Monday, September 12, 2016

Monday September 12

     After morning report with the residents, we all went to Grand Rounds presented by the Ob-Gyn residents. They presented a well-done survey regarding the incidence and complications associated with illegal abortions in Liberia; they found that there was significant morbidity and mortality associated with it. Following their presentation there was a spirited discussion, especially since one of the surgeons present was Dr. Peter Coleman who is also a Senator in the Liberian legislature. For me, the presentation was another example of the strides being made in the postgraduate program with residents being held to a higher standard of scholarship and intellectual thinking.
     Our OR day was shorter than usual because of the late start due to Grand Rounds, and also due to equipment issues. There were a couple of people scheduled for endoscopy today, but because of the breakdown of equipment, some cases could not be done. Jonathan and Deirdre and Moses first did an emergent washout and repair of an abdominal dehiscence who had been operated on by others a week ago following a perforation of her uterus and small bowel. After that they did a second look debridement of the man with a bad infection of his privates; apparently he is looking better. While they were doing that Daniel and I and Dr. Clark removed another large parotid tumor, which again appeared to be a benign pleomorphic adenopathy confined to the superficial lobe. It was quite bloody, but it went well and I believe her facial nerve remained intact; the proof will be when we see her tomorrow !
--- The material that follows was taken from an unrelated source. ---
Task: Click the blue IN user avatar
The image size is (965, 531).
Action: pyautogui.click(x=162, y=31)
      Between cases we made rounds on the wards. We saw one unfortunate woman who was in tears because she has been waiting for an operation on her breast. I'm not sure who admitted her, but it was a mistake because there really is nothing that we can do surgically. She has a large, fun gating, ulcerated breast cancer with ulceration of the skin of her axilla as well. It is too extensive for any hope of surgical excision, and particularly since we don't have a dermatome to do skin grafts, I'm afraid it is pretty hopeless. I guess the one thing we could do would be to biopsy it to see if it is hormone receptor positive, in which case Tamoxifen, which is available here, might be of some palliative use.
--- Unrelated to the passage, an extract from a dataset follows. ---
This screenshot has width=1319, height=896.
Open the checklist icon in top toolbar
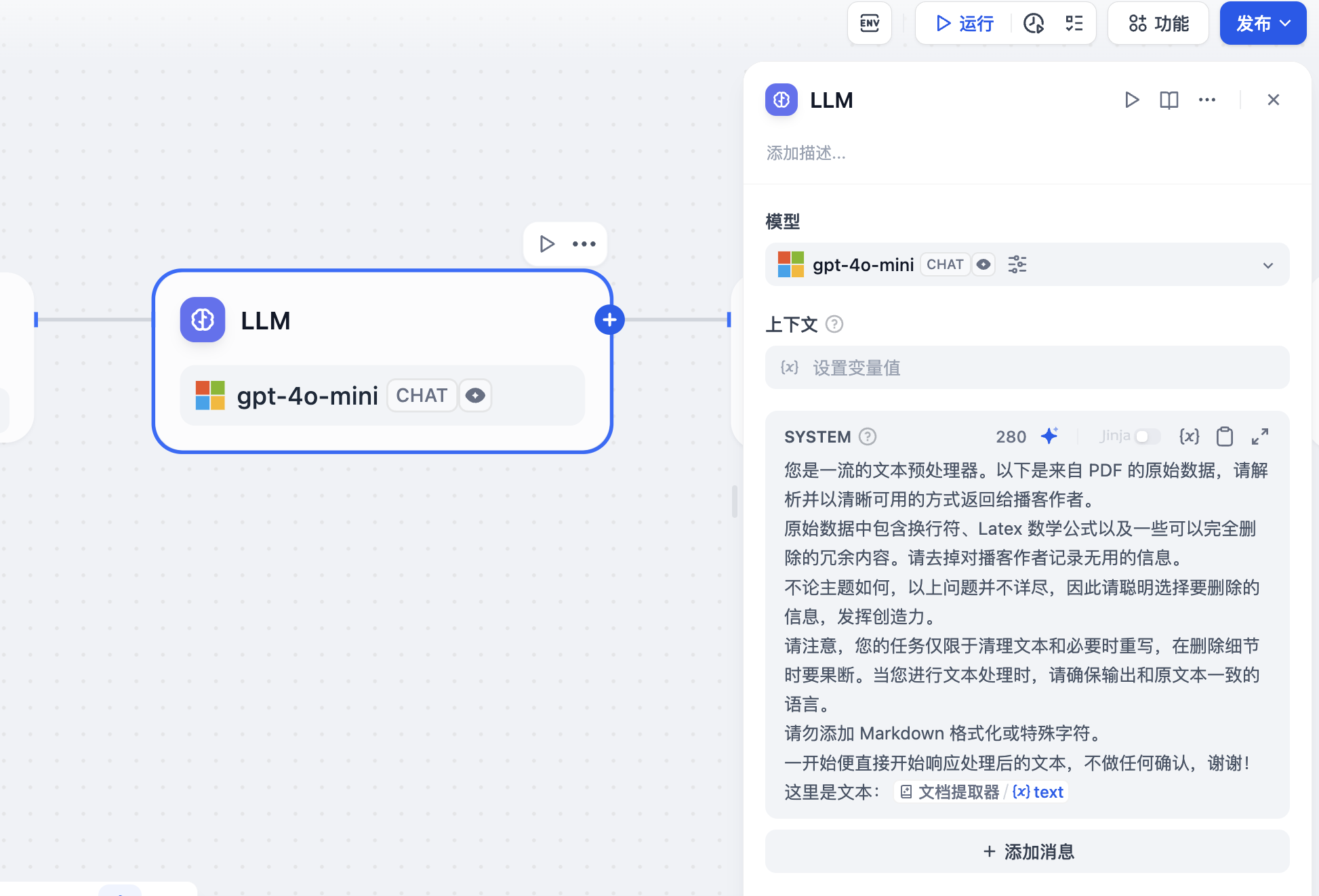point(1074,24)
       We went over to the Neonatal ICU at the Maternity Hospital to see a 9 day old baby with some form of intestinal atresia; she has not passed any stool or meconium yet. Deidre will graduate from the general surgery program at the University of Arkansas next June, and then she will do a fellowship in pediatric surgery there. So she is naturally filled with excitement and trepidation over the thought of operating on this baby with Jonathan tomorrow ! The baby weighs 2.3 kg, so she is just a peanut; the big concern with surgery in small babies is always the anesthesia. We were happy to learn that Leon will be working tomorrow, as we think he is one of the best of the anesthetists here. In an ideal world the baby would be transferred to a specialized pediatric surgery center, but that isn't the reality here. If we don't try, the baby will not get an operation and she will die.
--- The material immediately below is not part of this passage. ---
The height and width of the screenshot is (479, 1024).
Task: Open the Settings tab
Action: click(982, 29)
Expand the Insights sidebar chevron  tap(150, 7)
      We also saw a 5 year old boy who drank lye about 2 months ago. He has developed an esophageal stricture as expected, and is now not able to eat, so we will put in a gastrostomy tube tomorrow so he can be fed directly into his stomach. He is skin and bones unfortunately; Daniel offered him a Tootsie Roll pop to suck on, but he turned it down because what he really wants is a drink of milk. I have written before on this blog about the public health problem of lye ingestion here: women buy crystalline lye to mix with water, and then use is to saponification fat and make soap. When they mix the lye with water, they typically put it in any available container, be it a Coke bottle or whatever. Then children pick it up thinking it's just water, and when they drink it they get a burn of the esophageal lining which most often progresses to scarring and narrowing. Once they drink it, there is really not much anyone can do to halt or reverse the process. The only surgical solution is replacing the esophagus by interposing a length of colon, but this is a major operation requiring more intra-operative and post-operative resources than this country has to offer currently. I believe it is a relatively common problem in developing countries, and it is crying out for a way to prevent it from happening.